My mother was doing her best to be sociable that evening, talking in that slightly rapid way of hers about whatever matter she thought might interest the people gathered around her.
At one point I heard her say, “Well, Chatham is small, but I think there must be quite a few eligible young men.” Then she turned to Miss Channing, the only unmarried woman in the group, and asked, “Don’t you think so, Elizabeth?”
I remember that Miss Channing seemed unable to answer my mother’s question, perhaps suspecting that she had some ulterior motive in asking it.
In that brief silence, I saw my mother’s eyes narrow slightly as she added, “I mean to say, I was wondering what your experience had been.”
Still, Miss Channing did not answer, and in that interval of silence I noticed Mrs. Benton glance knowingly at Mrs. Abercrombie.
Finally, Miss Channing said, “I wouldn’t know about that.”
I expected my mother to let the answer go, but she didn’t. “You wouldn’t?” she said, clearly surprised. “So you’ve not become acquainted with any of the young men in Chatham since you arrived?”
Miss Channing shook her head. “No, I haven’t.”
My mother gave her a slow, evaluating look. “Well, I’m sure someone will come along,” she said with a stiff smile.
They went on to other topics after that. Each time I glanced Miss Channing’s way, she appeared fixed in the same position, her hands in her lap, her back erect, a plate of uneaten food nestled in the grass beside her chair.
By nine most everyone had departed. It was April, a chill still present in the evening air, and so my father invited the few guests who remained to join him in the parlor.
My mother took her usual chair by the fireplace, my father the wooden rocker a few feet away. Mrs. Abercrombie and Mrs. Benton shared the small settee, while Miss Channing chose a chair somewhat off to the side.
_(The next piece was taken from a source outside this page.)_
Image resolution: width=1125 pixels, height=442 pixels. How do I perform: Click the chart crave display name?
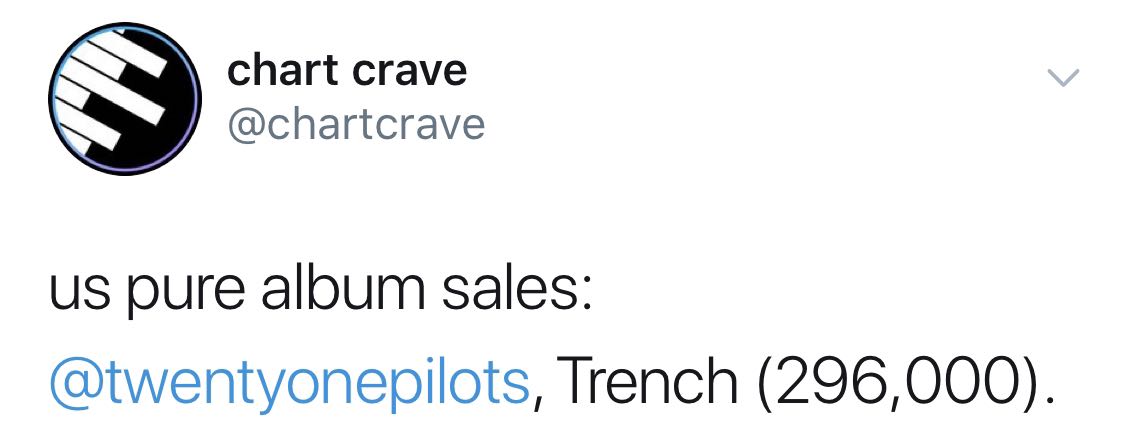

I pulled out the piano stool and sat by the window.
I don’t remember what they talked about for the next few minutes, only that Miss Channing said very little, her face more or less expressionless as she listened to the others, her hands still in her lap, as they had been all evening.
It was an attitude she might have remained in for the rest of the night had she not caught the sound of a car rumbling down Myrtle Street. She clearly recognized its distinctive clatter, turned toward the window, parted the curtains, and peered outside, her face suddenly bathed in light as the car wheeled into our driveway and came to a halt. I saw her eyes widen, her lips part silently as she watched a figure move down the driveway and up the stairs to our front door. One of her hands crawled into the other as she turned away from the window, listening first to the knock at the door, then Sarah’s cheery greeting when she opened it. “Well, good evening, Mr. Reed.”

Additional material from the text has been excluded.